Mane Nobiscum Domine — prayer of the disciples of Emmaus

The episode of the Disciples of Emmaus (Luke 24:13-35) is one of the most beautiful pages of the Gospel. On the very afternoon of the Resurrection, two disciples leave Jerusalem disillusioned, returning to their village. On the way, a third approaches: the Risen One, whom they do not recognise. He walks with them, explains the Scriptures to them («beginning at Moses and all the prophets», Lk 24:27), makes their hearts burn. On arriving at the village, he pretends to go further, and they detain him with the supplication: «Mane nobiscum, Domine, quoniam advesperascit, et inclinata est iam dies»«Stay with us, Lord, because it is towards evening, and the day is now far spent» (Lk 24:29). Christ enters. At table, he breaks the bread; in that exact Eucharistic gesture, their eyes open and they recognise him — and he vanishes from their sight. St John Paul II dedicated to this pericope the Apostolic Letter Mane Nobiscum Domine (7 October 2004), which opened the Year of the Eucharist. This prayer accompanies the meditation of the episode, and may be made at evening — before dinner, at the end of work, on lighting the lights of the house — as a daily request that Christ enter our house.

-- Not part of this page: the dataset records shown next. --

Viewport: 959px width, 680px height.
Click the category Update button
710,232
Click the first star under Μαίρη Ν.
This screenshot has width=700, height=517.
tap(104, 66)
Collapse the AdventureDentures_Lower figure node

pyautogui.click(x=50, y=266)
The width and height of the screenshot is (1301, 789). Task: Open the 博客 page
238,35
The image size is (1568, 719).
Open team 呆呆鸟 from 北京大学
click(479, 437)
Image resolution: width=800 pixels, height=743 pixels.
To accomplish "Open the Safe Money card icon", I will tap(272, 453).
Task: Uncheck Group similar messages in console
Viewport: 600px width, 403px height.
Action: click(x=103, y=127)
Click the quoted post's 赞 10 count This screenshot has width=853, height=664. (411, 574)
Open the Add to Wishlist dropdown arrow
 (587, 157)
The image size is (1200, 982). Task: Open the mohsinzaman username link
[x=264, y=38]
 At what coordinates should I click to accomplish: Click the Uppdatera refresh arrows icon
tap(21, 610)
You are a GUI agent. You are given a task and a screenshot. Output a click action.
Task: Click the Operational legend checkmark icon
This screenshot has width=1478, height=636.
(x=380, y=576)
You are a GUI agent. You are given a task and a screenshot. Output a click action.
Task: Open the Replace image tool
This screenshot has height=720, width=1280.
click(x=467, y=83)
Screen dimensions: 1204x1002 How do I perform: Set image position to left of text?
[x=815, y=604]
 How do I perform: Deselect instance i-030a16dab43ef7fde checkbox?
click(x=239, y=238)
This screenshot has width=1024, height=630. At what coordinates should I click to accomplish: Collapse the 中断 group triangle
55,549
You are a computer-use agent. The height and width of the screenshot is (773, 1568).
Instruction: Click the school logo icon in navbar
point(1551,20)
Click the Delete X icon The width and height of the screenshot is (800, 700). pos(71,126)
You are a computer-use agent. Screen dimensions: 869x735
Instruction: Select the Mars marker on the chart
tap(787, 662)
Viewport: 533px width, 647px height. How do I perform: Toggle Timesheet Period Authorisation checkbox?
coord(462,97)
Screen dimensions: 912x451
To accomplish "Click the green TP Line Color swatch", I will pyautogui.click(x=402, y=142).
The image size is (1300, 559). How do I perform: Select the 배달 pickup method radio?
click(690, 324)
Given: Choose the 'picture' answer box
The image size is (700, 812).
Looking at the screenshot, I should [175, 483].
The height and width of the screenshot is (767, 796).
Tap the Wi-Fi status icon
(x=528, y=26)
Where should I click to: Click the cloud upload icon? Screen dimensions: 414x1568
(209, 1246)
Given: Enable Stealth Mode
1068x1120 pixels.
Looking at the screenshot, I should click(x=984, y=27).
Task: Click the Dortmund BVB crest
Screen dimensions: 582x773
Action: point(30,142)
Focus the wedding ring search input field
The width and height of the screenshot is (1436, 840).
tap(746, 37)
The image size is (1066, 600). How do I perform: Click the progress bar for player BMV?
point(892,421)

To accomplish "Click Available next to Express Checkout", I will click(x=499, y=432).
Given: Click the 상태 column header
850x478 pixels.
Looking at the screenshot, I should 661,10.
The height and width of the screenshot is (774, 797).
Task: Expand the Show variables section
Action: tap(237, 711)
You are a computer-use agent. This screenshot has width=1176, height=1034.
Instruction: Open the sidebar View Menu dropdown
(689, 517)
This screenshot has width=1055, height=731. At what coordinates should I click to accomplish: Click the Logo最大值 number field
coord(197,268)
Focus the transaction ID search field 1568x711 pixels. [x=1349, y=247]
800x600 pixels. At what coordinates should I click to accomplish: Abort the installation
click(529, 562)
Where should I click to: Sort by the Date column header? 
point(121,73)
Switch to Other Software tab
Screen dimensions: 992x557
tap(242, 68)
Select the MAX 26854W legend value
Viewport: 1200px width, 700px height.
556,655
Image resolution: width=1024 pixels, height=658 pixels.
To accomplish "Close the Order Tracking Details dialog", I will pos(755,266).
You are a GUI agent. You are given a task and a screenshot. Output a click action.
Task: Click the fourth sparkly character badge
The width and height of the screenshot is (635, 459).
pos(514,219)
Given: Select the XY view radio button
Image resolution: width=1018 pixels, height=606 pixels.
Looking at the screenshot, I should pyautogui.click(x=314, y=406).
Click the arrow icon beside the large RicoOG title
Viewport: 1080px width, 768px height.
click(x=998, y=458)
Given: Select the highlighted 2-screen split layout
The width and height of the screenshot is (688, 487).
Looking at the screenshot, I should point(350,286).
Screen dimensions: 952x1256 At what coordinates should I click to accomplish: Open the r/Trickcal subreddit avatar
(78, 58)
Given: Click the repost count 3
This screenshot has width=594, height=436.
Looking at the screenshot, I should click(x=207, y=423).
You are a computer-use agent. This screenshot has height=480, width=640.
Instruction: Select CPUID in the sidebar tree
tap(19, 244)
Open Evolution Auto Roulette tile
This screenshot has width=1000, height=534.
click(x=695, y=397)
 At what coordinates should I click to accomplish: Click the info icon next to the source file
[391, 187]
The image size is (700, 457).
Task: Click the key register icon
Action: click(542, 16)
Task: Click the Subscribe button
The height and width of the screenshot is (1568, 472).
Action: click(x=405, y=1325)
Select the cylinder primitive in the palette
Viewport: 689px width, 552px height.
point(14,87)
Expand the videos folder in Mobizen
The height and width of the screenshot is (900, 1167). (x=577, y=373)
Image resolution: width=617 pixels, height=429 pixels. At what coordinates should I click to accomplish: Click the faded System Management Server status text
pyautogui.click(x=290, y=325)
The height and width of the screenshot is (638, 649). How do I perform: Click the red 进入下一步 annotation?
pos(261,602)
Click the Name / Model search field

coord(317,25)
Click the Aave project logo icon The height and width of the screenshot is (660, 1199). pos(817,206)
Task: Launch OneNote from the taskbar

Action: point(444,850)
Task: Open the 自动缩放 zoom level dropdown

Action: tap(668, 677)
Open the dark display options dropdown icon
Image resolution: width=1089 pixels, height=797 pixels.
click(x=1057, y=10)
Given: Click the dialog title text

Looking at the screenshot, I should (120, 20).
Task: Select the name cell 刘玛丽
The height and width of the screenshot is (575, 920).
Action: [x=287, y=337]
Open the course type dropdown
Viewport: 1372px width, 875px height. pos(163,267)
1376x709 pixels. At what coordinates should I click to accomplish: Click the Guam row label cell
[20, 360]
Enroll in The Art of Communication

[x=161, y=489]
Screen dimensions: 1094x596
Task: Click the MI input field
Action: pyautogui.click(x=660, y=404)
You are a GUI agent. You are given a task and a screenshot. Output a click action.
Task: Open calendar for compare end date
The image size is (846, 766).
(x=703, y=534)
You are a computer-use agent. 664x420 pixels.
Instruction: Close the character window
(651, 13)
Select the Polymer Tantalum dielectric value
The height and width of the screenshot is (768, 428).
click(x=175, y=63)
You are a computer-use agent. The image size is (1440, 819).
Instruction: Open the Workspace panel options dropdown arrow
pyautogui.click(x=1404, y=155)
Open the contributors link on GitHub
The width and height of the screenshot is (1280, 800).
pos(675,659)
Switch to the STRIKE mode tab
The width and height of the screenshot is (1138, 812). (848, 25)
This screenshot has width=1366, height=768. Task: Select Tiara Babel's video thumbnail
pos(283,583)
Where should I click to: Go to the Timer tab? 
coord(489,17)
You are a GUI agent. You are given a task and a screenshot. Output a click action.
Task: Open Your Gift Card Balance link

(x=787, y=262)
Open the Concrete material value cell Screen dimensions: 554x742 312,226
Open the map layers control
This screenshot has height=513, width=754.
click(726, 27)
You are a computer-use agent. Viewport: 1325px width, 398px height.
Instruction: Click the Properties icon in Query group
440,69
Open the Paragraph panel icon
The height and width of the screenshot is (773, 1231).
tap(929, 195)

(At evening, or before the Gospel opened at Lk 24:)

Lord Jesus Christ, risen on that afternoon of Easter, who walked with the two disciples of Emmaus without them recognising you at first: walk with us also today, at the end of this day, even when our faith is weak like theirs and discouragement makes us turn back from the path of Calvary.

Repeat in us your lesson of that afternoon: «beginning at Moses and all the prophets», open to us the meaning of the Scriptures, make our hearts burn while you speak to us along the way.

And at the hour when we enter our house, at the evening of this day, deign to enter with us; for, without you, the meal is sad, the night is empty, the sleep is anxious. With you, everything is illumined.

Stay with us, Lord, in breaking the bread of our table — simple bread of daily work — and open our eyes to recognise you where you chose to stay: in the Eucharist, sacrament which reproduces forever the gesture of Emmaus; in the Scriptures, heard and meditated at home; in the poor and the sick, in whom you let yourself be encountered; in the brothers gathered in your Name, two or three of them, with you in the midst.

When we finally depart from this life — our last Emmaus — we hope that you, who on that afternoon pretended to go further, pretend to go further also with us only to provoke us to supplication: «Mane nobiscum, Domine». And enter forever into the house of the Father, taking us with you.

«Mane nobiscum, Domine, quoniam advesperascit.»
Stay with us, Lord, because it is towards evening.

Amen.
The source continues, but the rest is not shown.